ART : Working With Smog (And Other Stuff) : Kim Abeles mixes artistry and activism, making art about subjects that most people don’t even want to think about
A nostalgic smile spreads over Kim Abeles’ downturned face. Her short, tousled brown hair bobs forward, cloaking her distraction. She’s just been asked about the “semi-embarrassing” book she wrote as a young painter living in a grain silo in rural Ohio. “Crafts, Cookery and Country Living,” published in 1976 when she was 24, contains recipes for granola, home-picked herb teas, directions for making macrame wall hangings, a patchwork sweater and much more, all handwritten and quaintly illustrated. Her section on nut butters not only describes how to grind nuts into spreads, but how to grow the nuts and recycle the hulls into usable dyes.
The book runs on an innocent idealism, something hard to find in the politically charged works that surround her now in her downtown Los Angeles studio. A wicker baby cradle seems homey enough, but on a clear panel resting inside are silhouettes of toys etched in grimy smog. An old-fashioned school chair feels cozy at first, too, but inside the desk section are letters and poignant memorabilia belonging to people with AIDS. Eighty of Abeles’ sculptures, installations and artist’s books will fill the Santa Monica Museum of Art when “Encyclopedia Persona,” a traveling, 15-year survey of her work, opens on Friday.
Cynicism had no more place in “Crafts” than polyester, pesticides or processed cheese. Abeles’ holistic optimism has suffered a few bruises over the years, but she still has the resourceful, work-it-out-from-scratch sensibility that guided her through those early years as an artist and craftsperson.
“That’s so much why the work looks like this,” she explains. “If I don’t know a process or a material, I’ll just figure it out. It allowed me to see that the possibilities are endless. As long as you think you can do something, you can pretty much do it.

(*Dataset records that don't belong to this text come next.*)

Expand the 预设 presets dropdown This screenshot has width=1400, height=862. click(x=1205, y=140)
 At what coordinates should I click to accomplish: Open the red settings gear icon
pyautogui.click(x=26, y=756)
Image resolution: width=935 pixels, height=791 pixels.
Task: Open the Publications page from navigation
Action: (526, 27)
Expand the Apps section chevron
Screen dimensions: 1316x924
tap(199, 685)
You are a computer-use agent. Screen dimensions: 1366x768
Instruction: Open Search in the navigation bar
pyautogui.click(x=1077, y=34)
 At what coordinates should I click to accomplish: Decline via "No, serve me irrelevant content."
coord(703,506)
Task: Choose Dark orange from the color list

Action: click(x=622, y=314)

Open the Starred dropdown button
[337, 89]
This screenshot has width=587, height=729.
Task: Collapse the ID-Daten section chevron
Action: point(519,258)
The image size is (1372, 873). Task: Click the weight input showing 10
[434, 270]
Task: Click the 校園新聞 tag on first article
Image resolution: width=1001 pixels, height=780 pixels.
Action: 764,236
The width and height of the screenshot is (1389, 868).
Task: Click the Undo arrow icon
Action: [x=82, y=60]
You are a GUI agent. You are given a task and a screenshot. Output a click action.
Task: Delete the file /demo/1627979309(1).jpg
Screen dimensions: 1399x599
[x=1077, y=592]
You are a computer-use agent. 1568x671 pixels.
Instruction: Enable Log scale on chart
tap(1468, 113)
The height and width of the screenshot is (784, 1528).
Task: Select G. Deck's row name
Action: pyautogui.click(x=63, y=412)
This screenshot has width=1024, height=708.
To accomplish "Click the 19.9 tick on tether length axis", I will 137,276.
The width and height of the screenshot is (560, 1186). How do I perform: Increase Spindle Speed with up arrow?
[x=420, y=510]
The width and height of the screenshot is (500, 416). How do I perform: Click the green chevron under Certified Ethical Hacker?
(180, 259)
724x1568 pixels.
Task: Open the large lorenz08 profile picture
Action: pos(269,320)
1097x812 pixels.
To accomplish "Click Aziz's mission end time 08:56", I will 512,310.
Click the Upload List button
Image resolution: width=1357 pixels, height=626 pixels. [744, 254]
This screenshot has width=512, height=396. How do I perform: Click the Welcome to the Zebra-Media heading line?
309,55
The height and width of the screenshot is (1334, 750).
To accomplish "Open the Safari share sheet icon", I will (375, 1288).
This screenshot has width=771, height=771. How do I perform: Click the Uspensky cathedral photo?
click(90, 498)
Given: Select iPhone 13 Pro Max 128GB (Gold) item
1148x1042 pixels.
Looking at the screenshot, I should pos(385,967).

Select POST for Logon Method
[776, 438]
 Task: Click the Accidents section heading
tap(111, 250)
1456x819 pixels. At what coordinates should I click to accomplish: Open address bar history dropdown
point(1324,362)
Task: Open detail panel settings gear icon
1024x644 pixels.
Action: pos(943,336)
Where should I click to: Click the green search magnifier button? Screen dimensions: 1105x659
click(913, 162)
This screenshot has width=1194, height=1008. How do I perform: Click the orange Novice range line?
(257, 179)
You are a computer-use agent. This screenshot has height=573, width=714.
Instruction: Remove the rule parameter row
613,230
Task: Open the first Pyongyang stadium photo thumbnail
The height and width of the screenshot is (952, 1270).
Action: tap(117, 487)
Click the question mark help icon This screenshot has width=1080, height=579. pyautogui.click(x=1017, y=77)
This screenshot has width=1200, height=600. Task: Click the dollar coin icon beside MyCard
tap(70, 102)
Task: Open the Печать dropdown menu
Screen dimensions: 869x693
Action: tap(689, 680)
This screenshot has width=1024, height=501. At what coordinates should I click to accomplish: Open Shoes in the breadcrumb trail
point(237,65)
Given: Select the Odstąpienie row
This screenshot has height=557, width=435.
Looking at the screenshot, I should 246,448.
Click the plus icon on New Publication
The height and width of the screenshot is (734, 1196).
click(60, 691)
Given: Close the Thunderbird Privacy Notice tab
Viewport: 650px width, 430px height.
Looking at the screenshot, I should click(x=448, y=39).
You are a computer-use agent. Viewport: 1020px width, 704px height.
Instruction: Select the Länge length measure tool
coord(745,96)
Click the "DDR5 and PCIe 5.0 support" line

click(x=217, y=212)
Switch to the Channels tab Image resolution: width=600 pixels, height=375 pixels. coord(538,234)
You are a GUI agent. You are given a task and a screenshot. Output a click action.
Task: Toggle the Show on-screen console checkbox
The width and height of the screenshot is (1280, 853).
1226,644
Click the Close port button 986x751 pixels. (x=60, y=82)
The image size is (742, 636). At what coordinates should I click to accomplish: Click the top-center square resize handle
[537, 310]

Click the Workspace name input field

“That person that I was then, that’s the person I would love to retrieve in the rest of my life. You go through life and there are so many hurts that happen, and you become cynical. You lose your laughter.”
Actually, Abeles laughs a lot. Raucous cascades of laughter tumble over absurd thoughts. Deep, nervous gurgles coat painful moments in the conversation. And occasionally, she apologizes for the interview’s prolonged focus on her life with a shy, embarrassed laugh. For all of the pseudo-scientific look of her work, and what her critics call its inaccessibility, Abeles, 40, wears her emotions close to the surface.
Aside from her 4-year-old daughter’s small plastic chair, every other table, chair and contraption in the room is part of an installation or larger series of work. Even the trucks rumbling by outside fill the studio with continuous white noise, affirming its use as a brass-tacks workplace.
Against one wall, a framed photograph of the Coyoacan fortress where Trotsky was murdered sits in a red bird cage, a shirt, tie and pair of shoes attached to the base. It’s one of Abeles’ coy comments on the fluid boundaries between fact and fiction. A related work presents a pair of eyeglasses mounted on a map with the caption: “Leon Trotsky’s Eyeglasses. Found in East Chatham, New York where he considered visiting.”
In one corner stands a wood lath dome, a one-person observatory that Abeles built to monitor the paths of the stars.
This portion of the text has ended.